State to review V&M wages during general auditTweet
By DANNY RESTIVO
The state auditor’s office said it will perform an audit of an economic agreement between the city and Youngstown.
On Thursday, Michael Maurer, a spokesman from Auditor Dave Yost’s office, said the state will review the joint-economic agreement from the V&M Star expansion project during a general audit of Youngstown’s finances.
“This is great news for the city of Girard and its residents,” said Mayor James J. Melfi. “I’m pleased with the auditor’s decision because it’s something that must be done to ensure Girard receives the money it’s due.”
The decision is a result of Melfi’s formal request for a special audit that was sent Jan. 11 to Yost’s office.
On Feb. 5, the auditor’s office rejected his request in a letter. It said his “concerns are not ones for which we would initiate a special audit. We recommend you consider employing private professionals to assess the parties’ compliance.”
Melfi said he contacted the auditor’s office after receiving the letter and informed them of the special circumstances the city was facing.
“This is an unusual and rare agreement we have with Youngstown,” Melfi said. “The state is familiar with Youngstown’s revenue stream, and I believe they would be able to pick up a budget and notice any discrepancies better than a private firm.”
Based on Melfi’s concerns and after further discussions, the auditor’s office decided it was fair to examine the agreement during a regular audit of Youngstown, Maurer said.
“They are going to specifically look at the [joint- economic district] and make a determination following the audit,” Maurer said.
Girard’s request for an audit stems from a shortfall in estimated revenue from the V&M expansion project. The city has received roughly $1.6 million from construction income-tax wages and permit fees. Melfi said V&M told the city it would receive roughly $3 million during the 2009 negotiation process.

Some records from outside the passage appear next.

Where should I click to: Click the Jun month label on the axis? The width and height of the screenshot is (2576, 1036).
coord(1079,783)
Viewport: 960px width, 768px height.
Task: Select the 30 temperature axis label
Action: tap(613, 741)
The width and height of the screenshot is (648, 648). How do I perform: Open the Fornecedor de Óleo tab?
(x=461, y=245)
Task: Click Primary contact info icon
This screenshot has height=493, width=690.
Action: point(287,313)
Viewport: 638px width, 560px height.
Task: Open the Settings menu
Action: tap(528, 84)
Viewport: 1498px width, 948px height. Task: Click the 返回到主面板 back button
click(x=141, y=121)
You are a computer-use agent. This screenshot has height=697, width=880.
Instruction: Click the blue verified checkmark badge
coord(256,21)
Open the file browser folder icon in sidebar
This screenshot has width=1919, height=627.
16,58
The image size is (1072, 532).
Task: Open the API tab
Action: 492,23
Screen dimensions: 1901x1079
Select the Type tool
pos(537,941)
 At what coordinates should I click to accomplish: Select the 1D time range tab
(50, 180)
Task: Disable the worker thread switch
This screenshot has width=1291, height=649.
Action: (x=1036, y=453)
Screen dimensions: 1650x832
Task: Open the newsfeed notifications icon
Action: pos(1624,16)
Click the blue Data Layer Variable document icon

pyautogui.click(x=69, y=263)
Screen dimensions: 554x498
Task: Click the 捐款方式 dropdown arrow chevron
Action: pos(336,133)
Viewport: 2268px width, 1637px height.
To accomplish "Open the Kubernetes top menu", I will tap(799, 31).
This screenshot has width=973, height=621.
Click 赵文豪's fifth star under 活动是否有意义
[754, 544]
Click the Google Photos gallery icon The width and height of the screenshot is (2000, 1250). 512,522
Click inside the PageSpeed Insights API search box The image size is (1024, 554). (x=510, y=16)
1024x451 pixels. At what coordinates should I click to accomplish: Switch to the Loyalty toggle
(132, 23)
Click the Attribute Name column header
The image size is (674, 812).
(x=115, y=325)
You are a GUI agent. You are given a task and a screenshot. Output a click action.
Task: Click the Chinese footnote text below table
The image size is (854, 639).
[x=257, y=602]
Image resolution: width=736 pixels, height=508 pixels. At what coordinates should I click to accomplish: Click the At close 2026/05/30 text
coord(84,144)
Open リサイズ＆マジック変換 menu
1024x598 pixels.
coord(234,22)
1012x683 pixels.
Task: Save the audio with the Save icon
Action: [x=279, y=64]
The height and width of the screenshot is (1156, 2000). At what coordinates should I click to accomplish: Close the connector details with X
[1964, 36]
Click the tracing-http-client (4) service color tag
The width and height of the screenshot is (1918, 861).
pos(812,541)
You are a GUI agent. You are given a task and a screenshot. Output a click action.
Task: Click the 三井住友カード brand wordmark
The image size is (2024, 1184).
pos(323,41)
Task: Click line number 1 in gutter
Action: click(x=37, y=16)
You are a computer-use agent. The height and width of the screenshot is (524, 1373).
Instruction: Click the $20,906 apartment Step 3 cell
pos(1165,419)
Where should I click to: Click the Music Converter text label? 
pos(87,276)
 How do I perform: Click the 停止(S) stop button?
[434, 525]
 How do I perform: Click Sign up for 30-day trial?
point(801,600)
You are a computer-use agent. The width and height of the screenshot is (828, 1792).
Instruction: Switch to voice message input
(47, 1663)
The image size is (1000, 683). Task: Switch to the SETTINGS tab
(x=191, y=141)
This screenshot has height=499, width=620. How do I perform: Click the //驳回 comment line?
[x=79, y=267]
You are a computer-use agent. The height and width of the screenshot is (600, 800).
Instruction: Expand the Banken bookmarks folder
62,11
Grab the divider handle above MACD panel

The mayor said his concerns were heightened after he found out the projected $650 million project turned out to be $1.1 billion.
During the negotiation process, V&M officials said the project could create $5.5 million in tax revenue during the construction.
Based on the joint- economic agreement, Girard and Youngstown agreed that Girard would receive 55 percent of the income-tax revenue, while Youngstown would take 45 percent of the first $3 million. The two entities then would split evenly any revenue above $3 million. Melfi said the agreement stipulates that V&M would direct all income-tax revenue to Youngstown, which would dole out the appropriate amount to Girard.
The auditor’s office said Youngstown and Girard will split the cost of the audit, which will be determined after the report is completed.
Melfi said he already has requested that the auditor’s office look at income-tax revenue from construction wages as well as permit fees.
“I believe permit monies were not distributed evenly, and as far as income taxes, we have concerns,” Melfi said.